Inhibition of prostaglandin synthesis might adversely affect pregnancy. Data from epidemiological studies suggest an increased risk of spontaneous abortion after use of prostaglandin synthesis inhibitors in early pregnancy. In animals, administration of prostaglandin synthesis inhibitors has been shown to result in increased pre- and post-implantation loss.

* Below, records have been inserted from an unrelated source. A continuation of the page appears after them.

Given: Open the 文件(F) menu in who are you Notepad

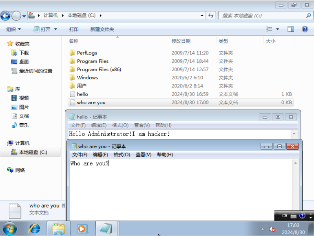Looking at the screenshot, I should point(80,155).
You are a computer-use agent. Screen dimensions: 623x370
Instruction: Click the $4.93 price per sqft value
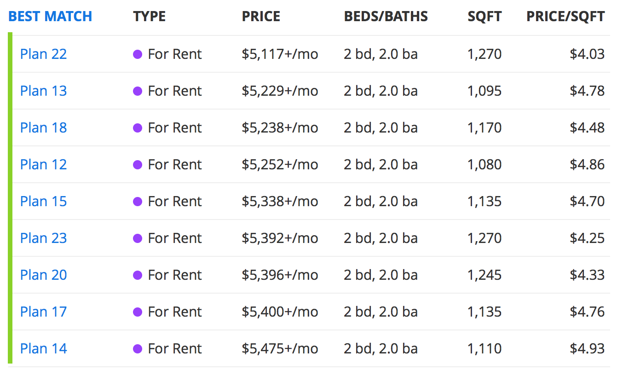[x=587, y=349]
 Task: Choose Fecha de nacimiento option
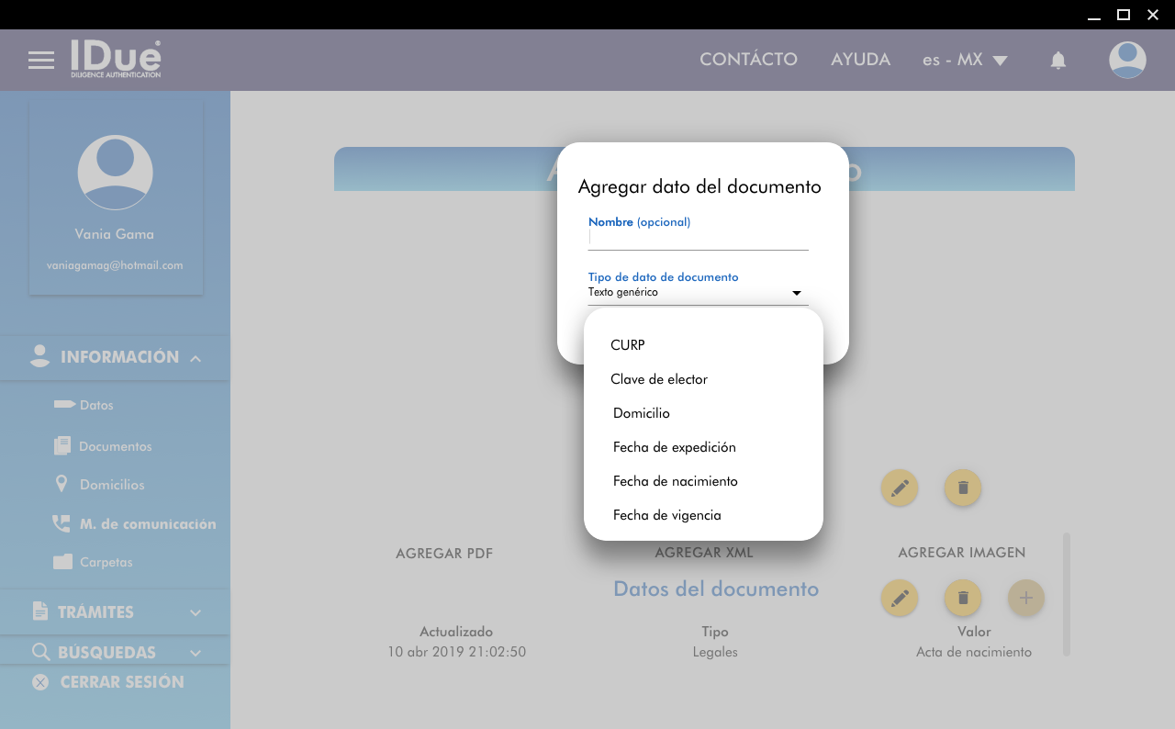click(x=675, y=481)
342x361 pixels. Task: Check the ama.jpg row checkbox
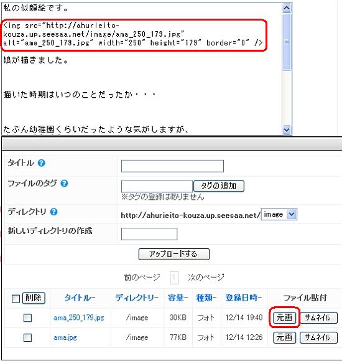click(27, 338)
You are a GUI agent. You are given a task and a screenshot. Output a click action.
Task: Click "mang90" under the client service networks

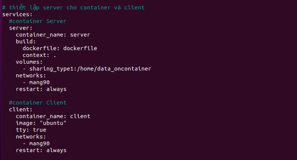(40, 143)
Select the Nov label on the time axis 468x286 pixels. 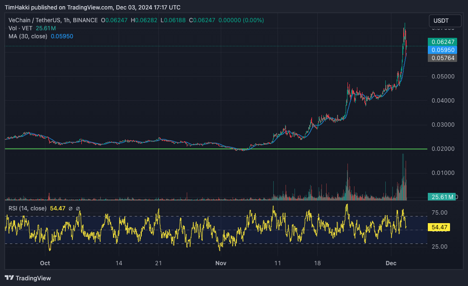coord(220,263)
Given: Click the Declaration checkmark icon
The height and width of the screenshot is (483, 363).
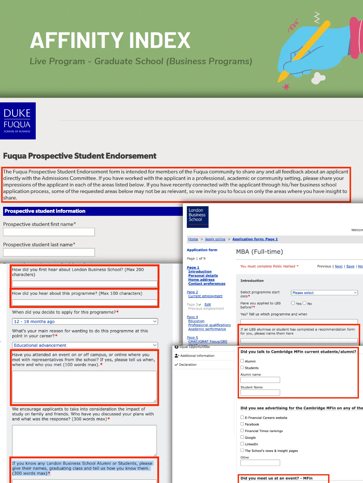Looking at the screenshot, I should pos(176,365).
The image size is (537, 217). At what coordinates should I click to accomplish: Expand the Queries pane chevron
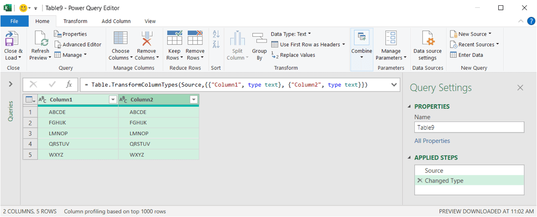(10, 84)
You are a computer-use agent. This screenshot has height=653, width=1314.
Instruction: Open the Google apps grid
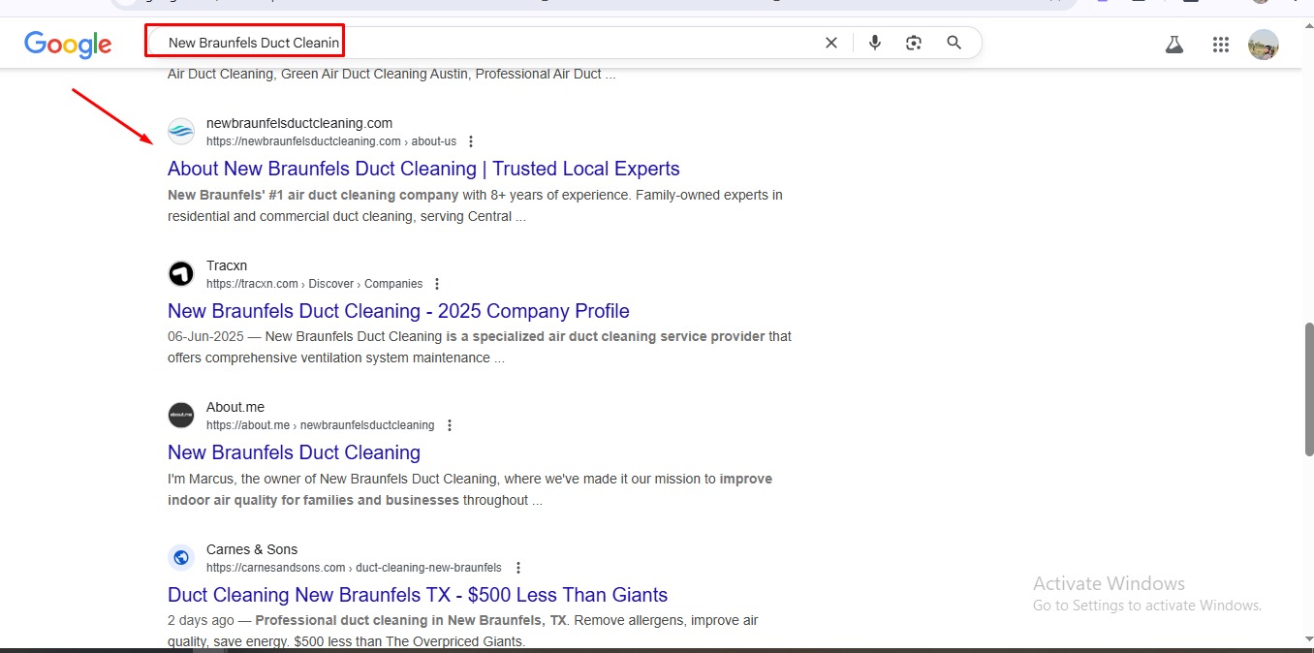tap(1221, 45)
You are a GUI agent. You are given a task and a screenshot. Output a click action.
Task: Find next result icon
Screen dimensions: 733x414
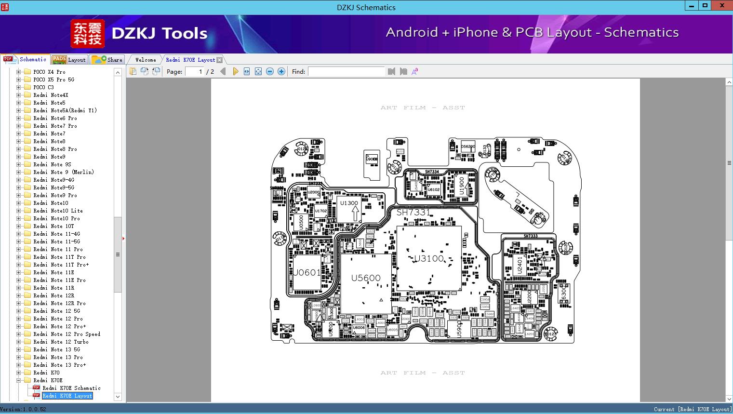click(403, 71)
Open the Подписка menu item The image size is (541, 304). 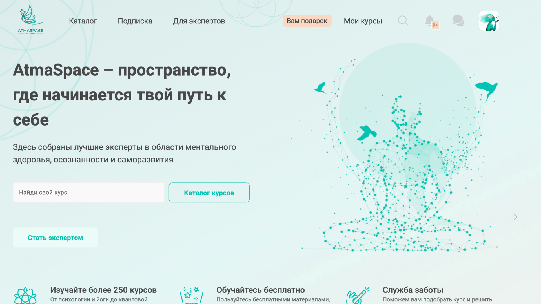135,21
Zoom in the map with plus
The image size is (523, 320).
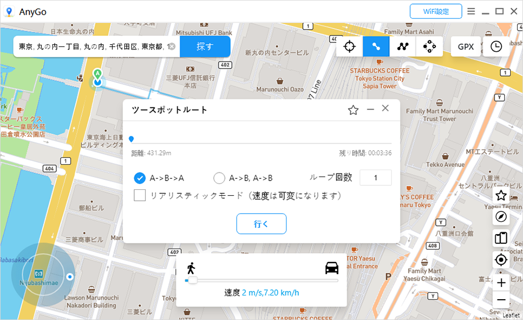500,282

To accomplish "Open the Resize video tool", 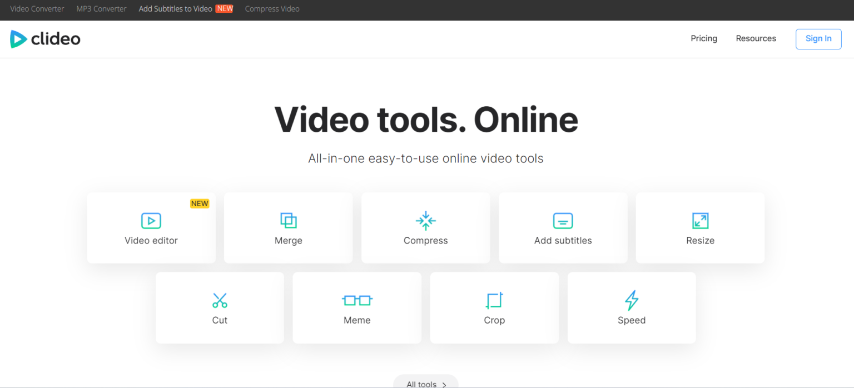I will tap(700, 228).
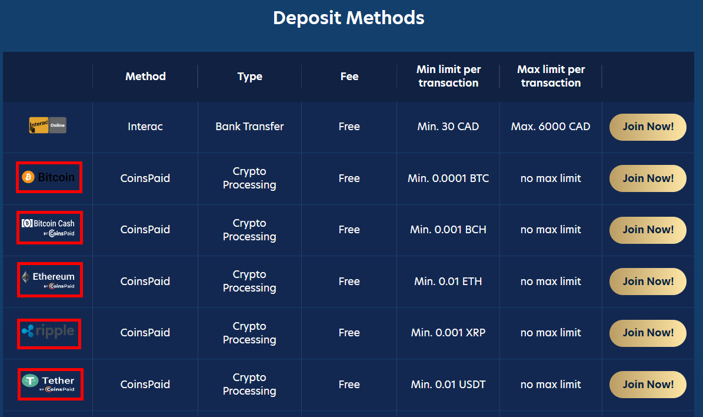This screenshot has height=417, width=703.
Task: Hit Join Now for the Ripple row
Action: tap(648, 333)
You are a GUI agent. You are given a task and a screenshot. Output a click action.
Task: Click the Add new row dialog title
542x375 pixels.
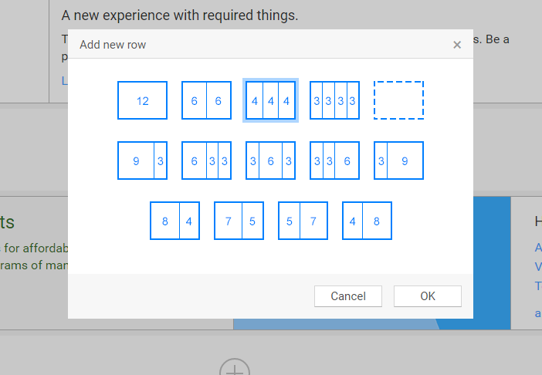pos(113,45)
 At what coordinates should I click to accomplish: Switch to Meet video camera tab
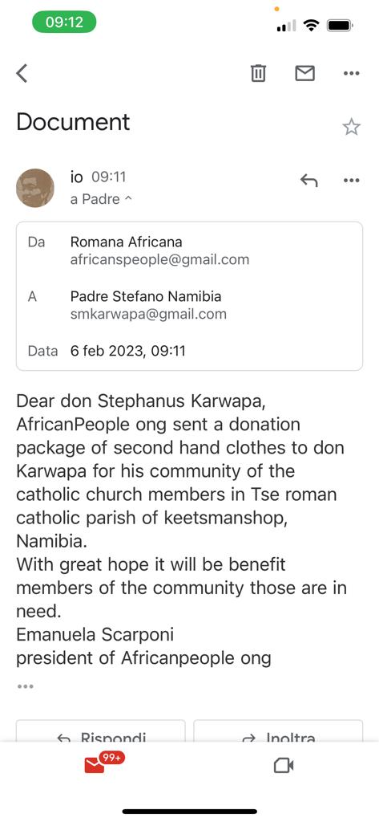(284, 766)
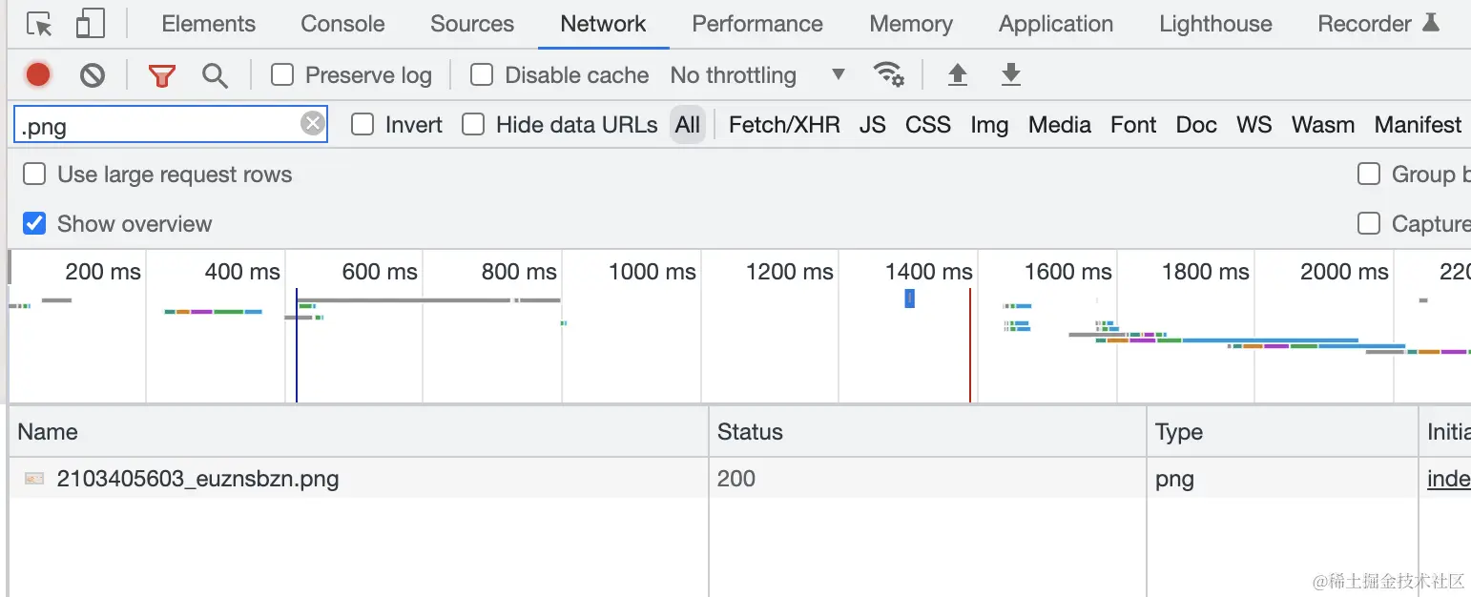The image size is (1471, 597).
Task: Show only Img requests
Action: [x=989, y=125]
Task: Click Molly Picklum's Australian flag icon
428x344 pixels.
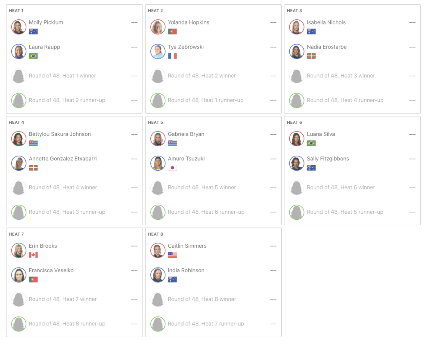Action: coord(33,31)
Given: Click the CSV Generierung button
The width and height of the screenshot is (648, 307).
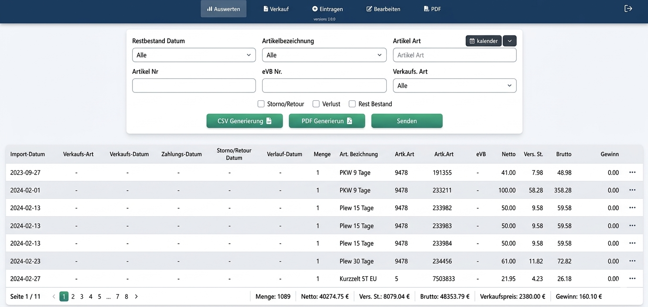Looking at the screenshot, I should click(244, 121).
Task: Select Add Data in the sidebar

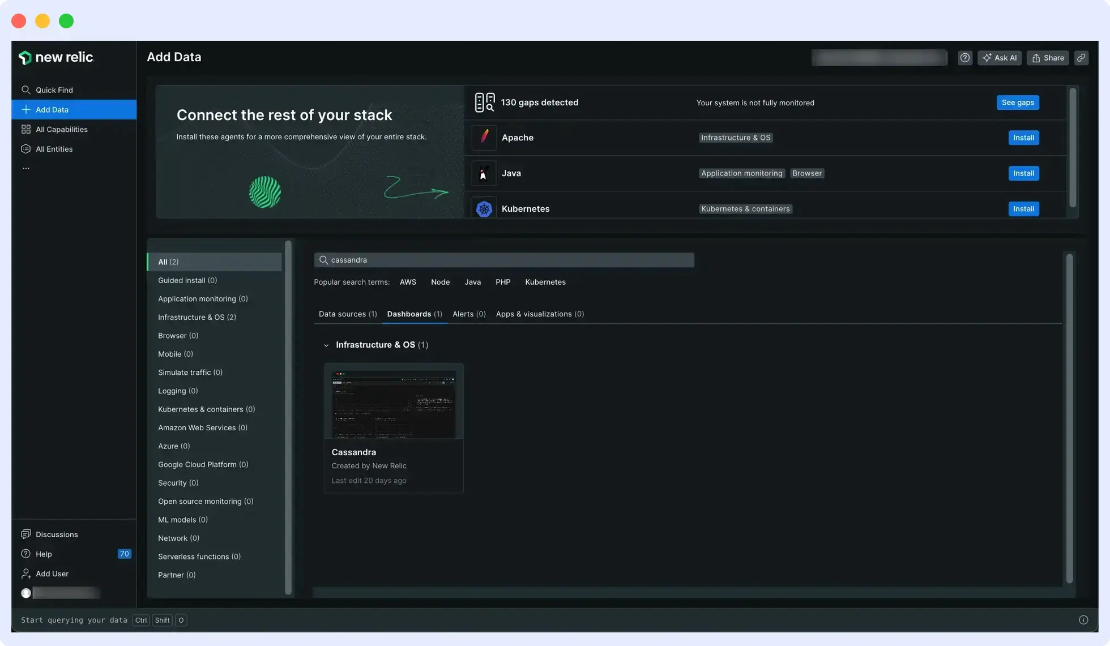Action: click(x=52, y=109)
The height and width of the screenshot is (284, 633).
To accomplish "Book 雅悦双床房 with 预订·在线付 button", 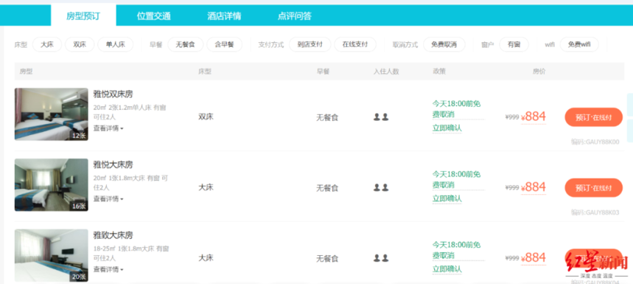I will 593,117.
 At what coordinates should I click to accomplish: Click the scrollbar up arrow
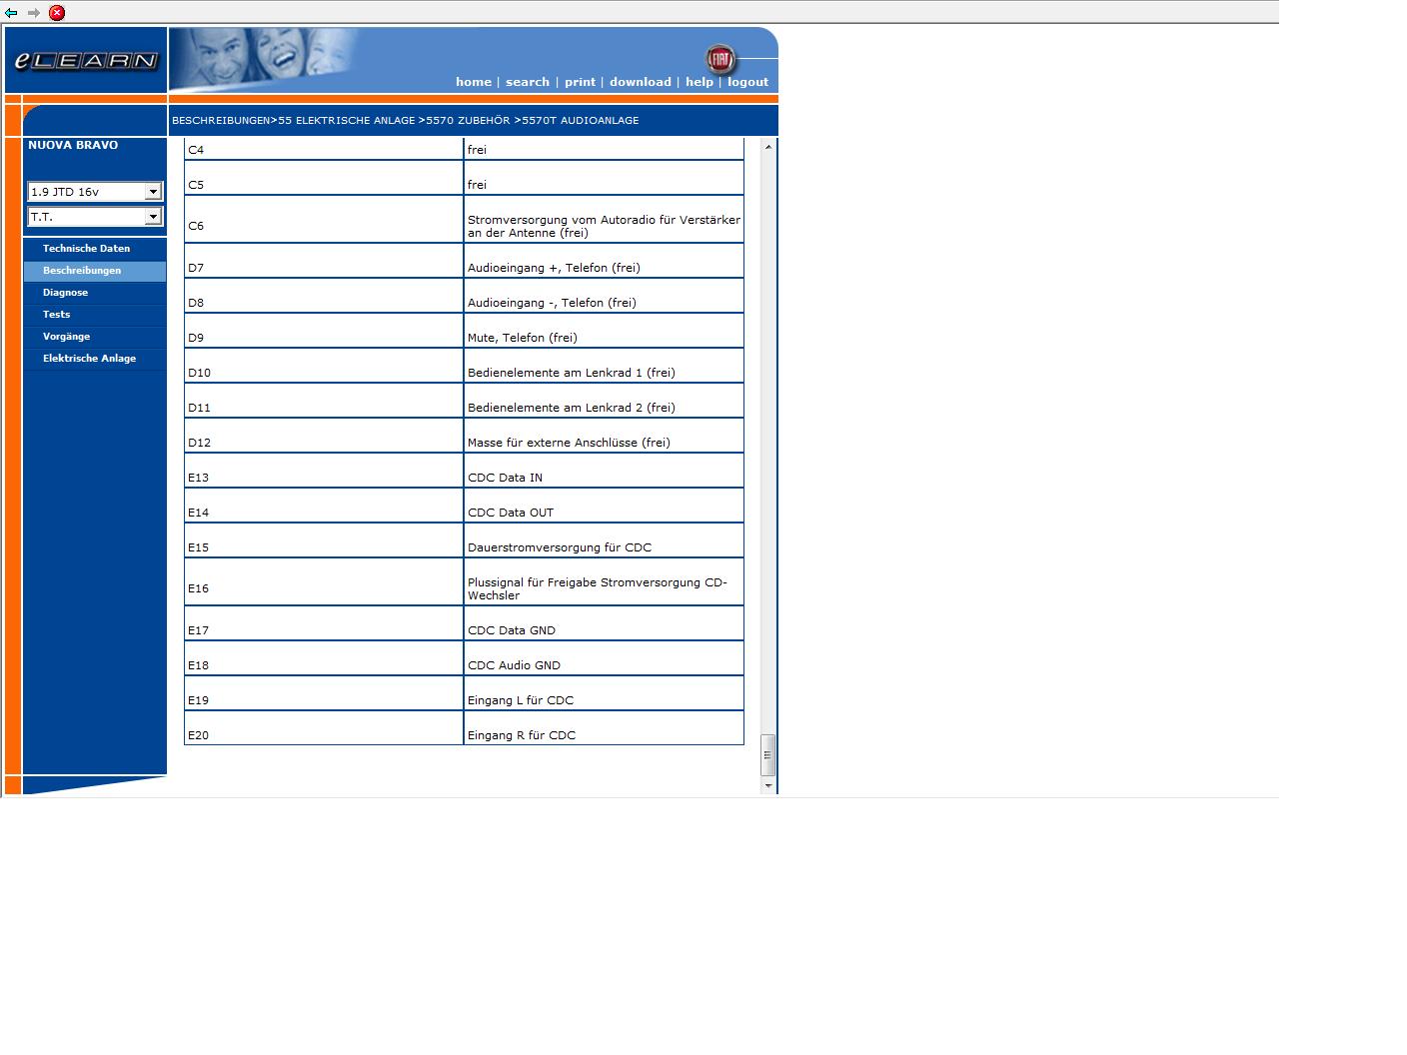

If used during second or third trimester of pregnancy, NSAIDs may cause fetal renal dysfunction which may result in reduction of amniotic fluid volume or oligohydramnios in severe cases. Such effects may occur shortly after treatment initiation and are usually reversible. Pregnant women on parecoxib should be closely monitored for amniotic fluid volume.
Lactation: Parecoxib (Dynastat) and its active metabolite are excreted in the milk of lactating rats. Administration of a single dose of parecoxib (Dynastat) to lactating women resulted in the transfer of a relatively small amount of parecoxib (Dynastat) and its active metabolite into breast milk, and this resulted in a low relative dose for the infant (less than 1% of the weight-adjusted maternal dose). Because of the potential for adverse reactions in nursing infants from parecoxib (Dynastat), a decision should be made whether to discontinue nursing or to discontinue the drug, taking into account the importance of the drug to the mother.